10. Governing Law and Jurisdiction

  • This Agreement shall be governed by and construed in accordance with the laws of Kenya.

  • The courts of Kenya shall have exclusive jurisdiction over any dispute arising out of or relating to this Agreement.

11. Entire Agreement

  • This Agreement constitutes the entire agreement between the Shareholders with respect to the subject matter hereof and supersedes all prior or contemporaneous communications, representations, or agreements, whether oral or written.

12. Severability

  • If any provision of this Agreement is held to be invalid or unenforceable, such provision shall be struck and the remaining provisions shall remain in full force and effect.

13. Notices

  • All notices and other communications hereunder shall be in writing and shall be deemed to have been duly given when delivered personally, sent by certified mail, return receipt requested, or sent by overnight courier service, addressed as follows:

  • If to the Company:

    • [Company Address]

  • If to Shareholder 1:

    • [Shareholder 1 Address]

  • If to Shareholder 2:

    • [Shareholder 2 Address]

  • If to Shareholder 3:

    • [Shareholder 3 Address]

14. Counterparts

  • This Agreement may be executed in one or more counterparts, each of which shall be deemed an original, but all of which together shall constitute one and the same instrument.
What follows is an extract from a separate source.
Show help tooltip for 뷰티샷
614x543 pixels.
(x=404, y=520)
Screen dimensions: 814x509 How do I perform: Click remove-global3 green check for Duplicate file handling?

IN WITNESS WHEREOF, the parties have executed this Agreement as of the date first written above.

[Signature of Company]

[Signature of Shareholder 1]

[Signature of Shareholder 2]

[Signature of Shareholder 3]

Sources:

  • The Companies Act, 2015

  • The Arbitration Act, 1995

  • The Constitution of Kenya, 2010

Conclusion

This Shareholders Agreement provides a comprehensive framework for the governance of VG Foods Limited, ensuring the protection of the Founders' interests and establishing a clear structure for the management and control of the Company. It is essential for the Shareholders to carefully review and understand the terms of this Agreement before signing it.